Extract provided ▸
Finally, we check if the $1$ -form $\beta_{0}$ obtained above satisfies the required conditions. It satisfies the condition (1) by the construction. The condition (2) is satisfied by choosing $Q$ to be sufficiently narrow so that $\int_{\partial R_{i}^{\prime}}\beta_{0}$ is sufficiently close to $\sum_{j=1}^{m}\varepsilon_{ij}E_{j}$ , where $\varepsilon_{ij}$ is the coefficient in inequality (2.1). Since $(E_{1},\ldots,E_{m})\in C(P)$ , the sum $\sum_{j=1}^{m}\varepsilon_{ij}E_{j}$ is positive. Hence $\int_{\partial R_{i}^{\prime}}\beta_{0}$ is also positive. The condition (3) is obviously satisfied since $d(r^{2}d\theta)>0$ . This completes the proof. ∎

Now we extend the $1$ -form $\beta_{0}$ on $Q$ to $P$ by applying the following lemma used in the paper of Thurston and Winkelnkemper [11]. For a compact surface $\Sigma$ with boundary $\partial\Sigma$ , let $\mathrm{Nbd}(\partial\Sigma;\Sigma)$ denote a small compact neighborhood of $\partial\Sigma$ in $\Sigma$ .

Provided material ▸
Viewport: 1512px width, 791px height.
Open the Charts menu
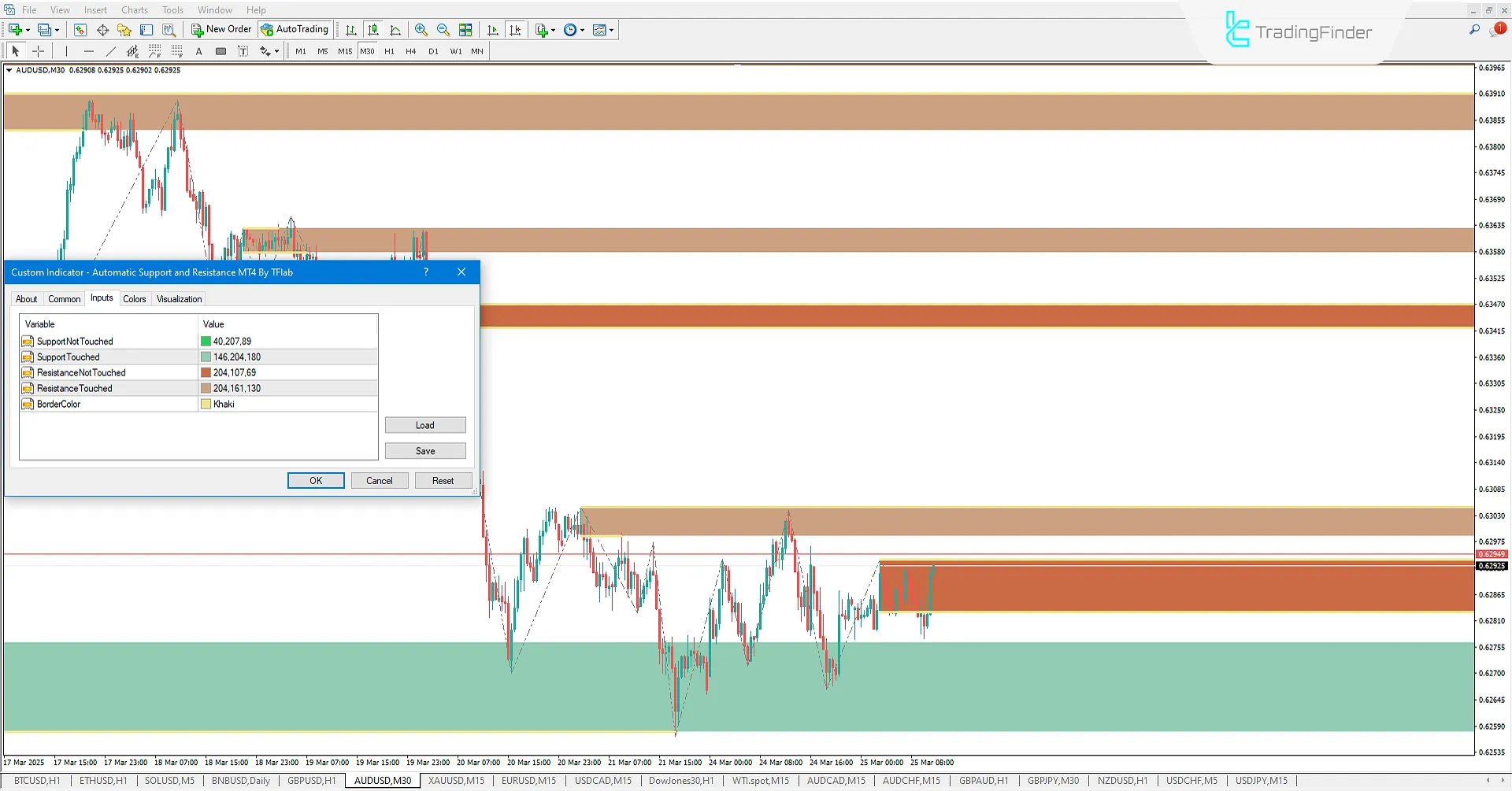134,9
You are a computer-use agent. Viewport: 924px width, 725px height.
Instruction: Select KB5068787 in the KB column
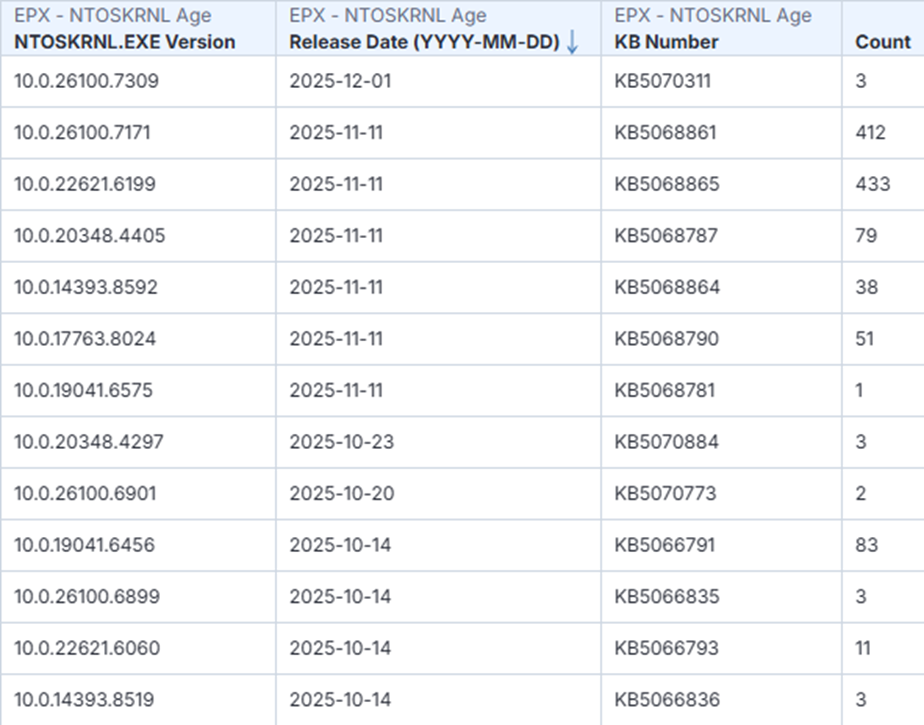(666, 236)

--

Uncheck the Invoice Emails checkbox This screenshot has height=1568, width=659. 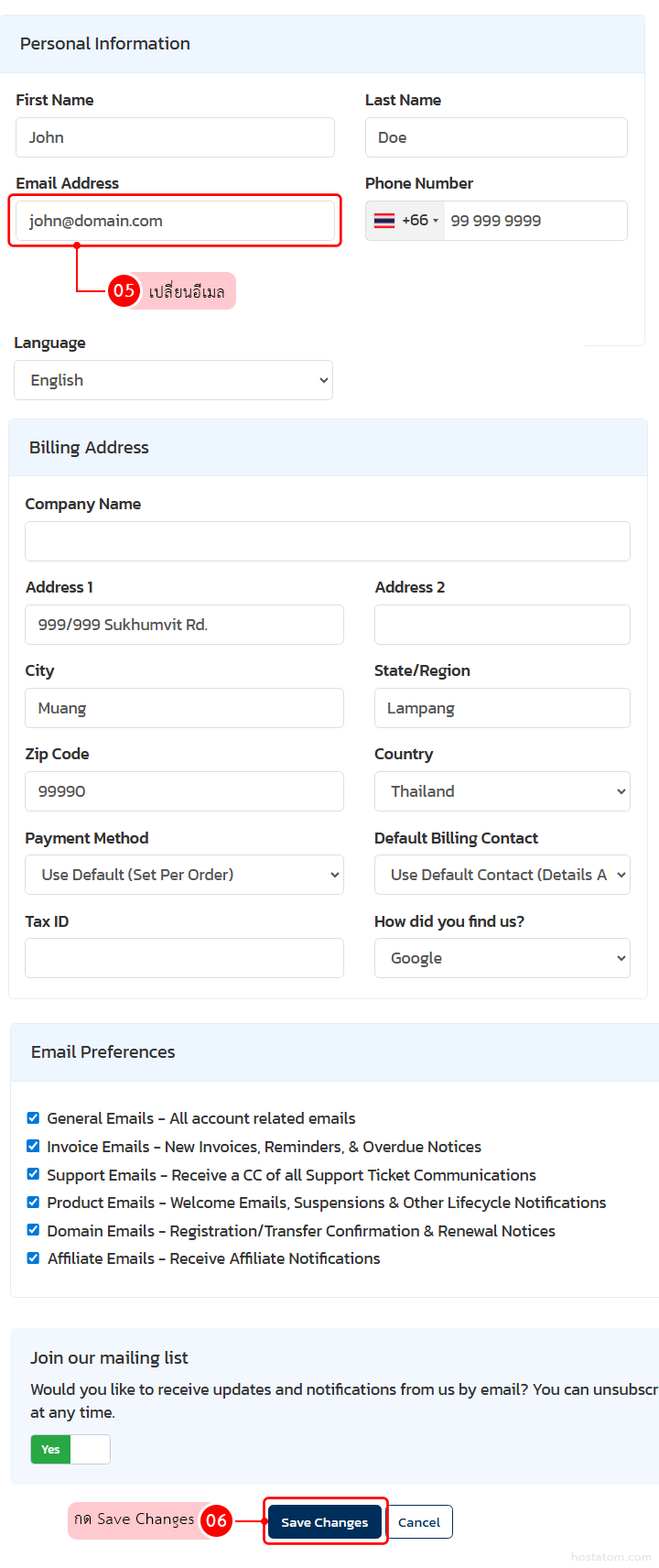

Given exercise ▸
Pick up the passage on extending the 1-form to the surface after its final sentence and keep writing it.

Written answer ▸
Lemma 3.4 (Thurston-Winkelnkemper).

Let $\Sigma$ be a compact, oriented surface with boundary and $\beta_{0}$ be a $1$ -form on $\mathrm{Nbd}(\partial\Sigma;\Sigma)$ such that $\int_{\partial\Sigma}\beta_{0}>0$ and $d\beta_{0}>0$ . Then there exists a $1$ -form $\beta$ on $\Sigma$ such that

•

$\beta=\beta_{0}$ on $\mathrm{Nbd}(\partial\Sigma;\Sigma)$ , and
•

$d\beta>0$ on $\Sigma$ .

Proof of Proposition 3.1.

Suppose that a branched simple polyhedron $P$ is admissible. The conditions (2) and (3) for $\beta_{0}$ in Lemma 3.3 allow us to use Lemma 3.4 for each region $R_{i}$ of $P$ . Then the $1$ -form $\beta$ obtained by this lemma satisfies the required conditions in the assertion.

Conversely, if there exists a $1$ -form $\beta$ that satisfies the required conditions then the $m$ -tuple $\left(\int_{e_{1}}\beta,\ldots,\int_{e_{m}}\beta\right)$ is an element in $C(P)$ by Stokes’ theorem. Therefore $P$ is admissible. This completes the proof. ∎

Proof of Theorem 1.1.

As mentioned in the end of the above proof, if there exists a $1$ -form $\beta$ on $P$ with $d\beta>0$ then $P$ is admissible. Thus Theorem 1.1 follows from Proposition 3.1. ∎

Remark 3.5.

The number of simple tangency points of the foliation defined by $\beta$ constructed in the above proof is at most $2m$ , where $m$ is the number of triple lines of $P$ .

4. Proof of Theorem 1.2

In this section, we prove Theorem 1.2

Lemma 4.1.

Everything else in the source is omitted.